國軍第四十一師抗戰紀念碑係為紀念對日抗戰爆發後,該部諸役陣亡官兵而修建,特別與襄河冬季攻勢的多寶灣、羅漢寺戰役有關。1939年12月13日,國軍第四十一師渡過襄河開始向多寶灣一帶日軍發起進攻,一度攻佔多寶灣,後日軍發起反攻,與之協同的方天統領之第十八軍、蕭之楚統領之第二十六軍先後撤退。國軍第四十一師亦撤至長沙。

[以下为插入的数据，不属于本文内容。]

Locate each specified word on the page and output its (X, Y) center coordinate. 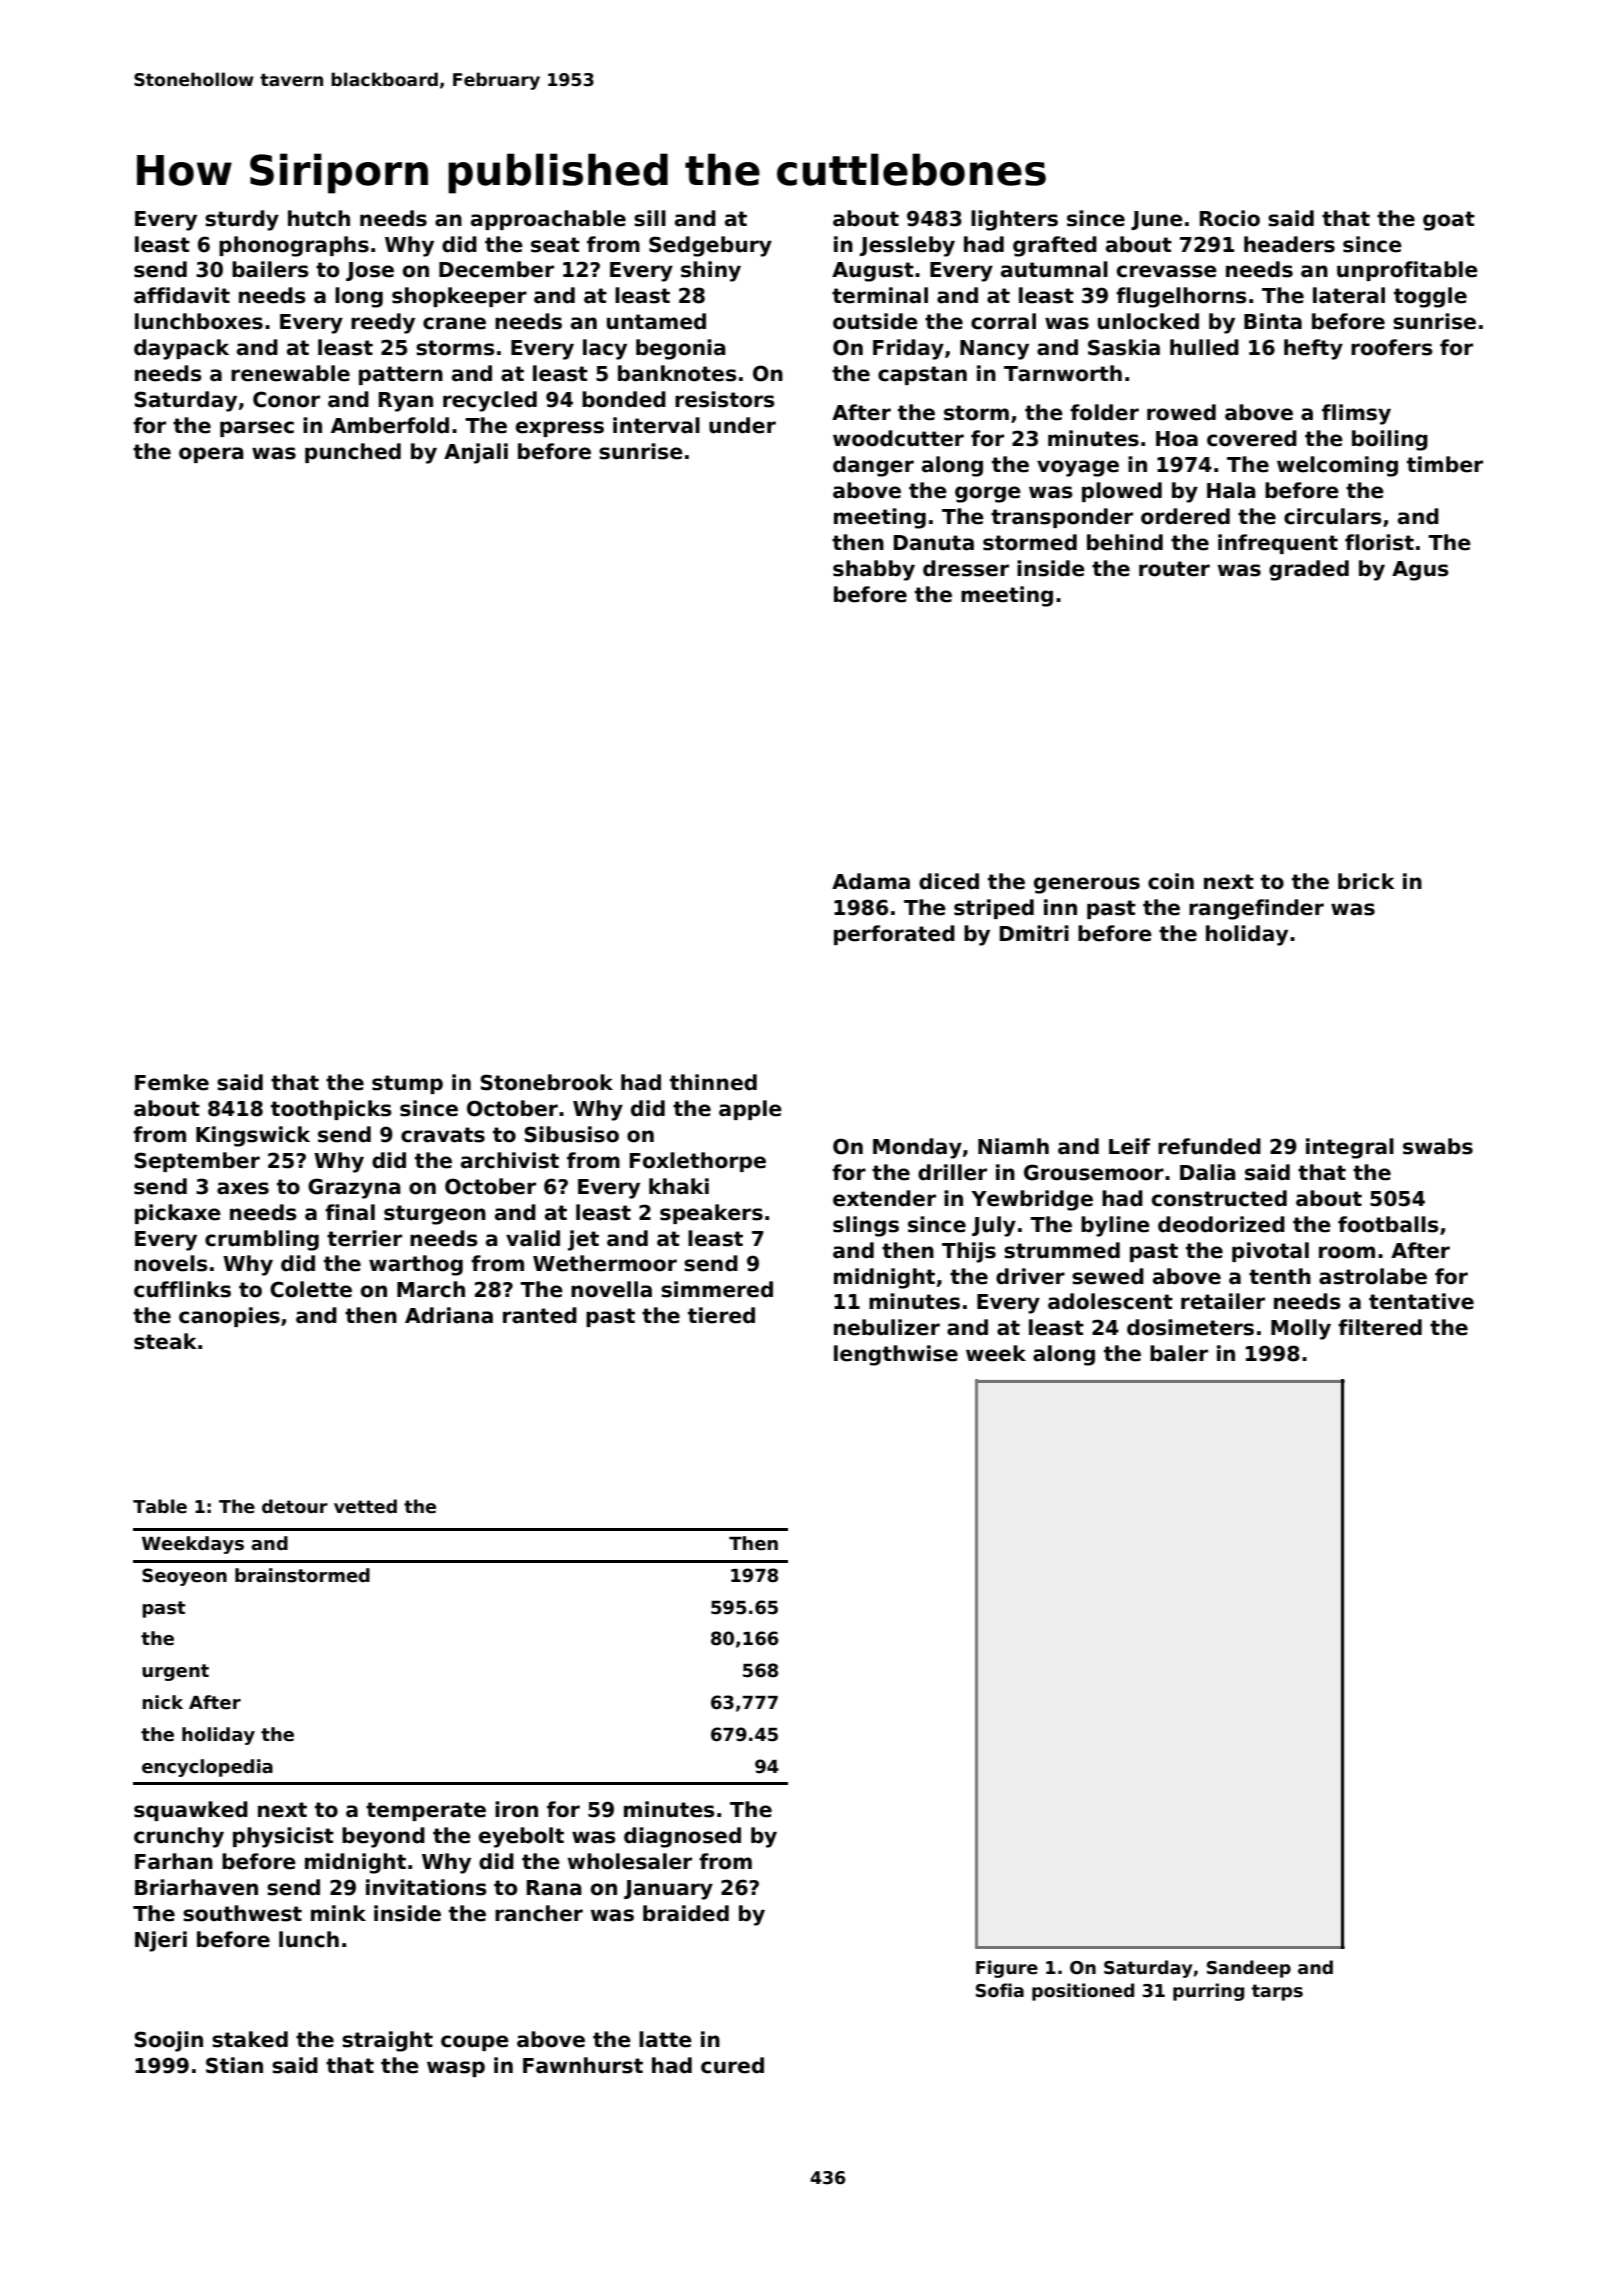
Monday (917, 1148)
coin (1171, 881)
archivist (510, 1160)
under (742, 425)
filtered (1380, 1327)
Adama (871, 881)
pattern (401, 375)
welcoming (1337, 466)
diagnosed (682, 1837)
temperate (426, 1811)
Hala (1231, 490)
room (1347, 1252)
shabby (874, 570)
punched (353, 453)
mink (338, 1913)
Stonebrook (546, 1082)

1940年,第四十一師在湖北宜昌修建了該部陣亡將士紀念碑。紀念碑碑記由時任師長丁治盤撰寫,全文如下:
「陸軍第四十一師陣亡將士紀念碑記
陸軍第四十一師,從役於攘倭之戰,洎乎中華民國二十八年冬,我將士之及於難者,先後凡二千七百五十五人,比於參戰之數,十之三而弱,比於官兵之差,一之十又五,其以捷而死者半,以挫而死者亦半焉!然其間摩堅拒銳,凡百數十戰,其勢則未 嘗中熸也,而多寶灣羅漢寺之捷,銳師直指,爭相蹈險,馳突於飛機、毒氣、坦克車,慘苦壯烈之下,授命者尤多。二十九年春,重輯部伍於宜都之白洋,宜都諸執事耆宿,感於死者報國,赫赫之聲,為豐碑置於白洋之四陵坡上,以志景仰,嗚呼!倭寇之禍,猶未已也,近矚江漢之間,多為賊所踐履,用是吾諸死難將士,身殄而魂將不愉,吾後方諸同胞,又烏可苟安於旦夕哉!嘗聞天下興亡,匹夫有責,又聞君子之道,莫大乎以忠誠為天下倡。我國家自鴉片戰爭以來,政窳俗靡,民氣消沉,避禍遠害之見,惟私於己。成仁取義之行,無奮於中,寖假而國勢日頹,寖假而人心日懦,遂昧乎匹夫忠誠之義,無敢與異族言戰者,倭寇之劍及履及,謂非有以自致者乎!今吾諸死難將士,身試鋒鏑,手剚國仇,蓋以匹夫忠誠之義,為天下倡矣!過此碑者,願鼓舞而興起焉。」
1949年中共建政後,紀念碑已完全被毀而不存。值得一提的是該師首任師長張振漢。張氏為安陸的第二十六軍抗日剿匪忠烈祠題寫過碑記。1934年10月,國軍對中共紅軍進行圍剿。1935年6月,張振漢在湖北忠堡被中共賀龍部俘獲。後,張振漢獲得中共方面禮遇,成為中共紅軍軍事教員,並隨同中共紅軍參加「長征」。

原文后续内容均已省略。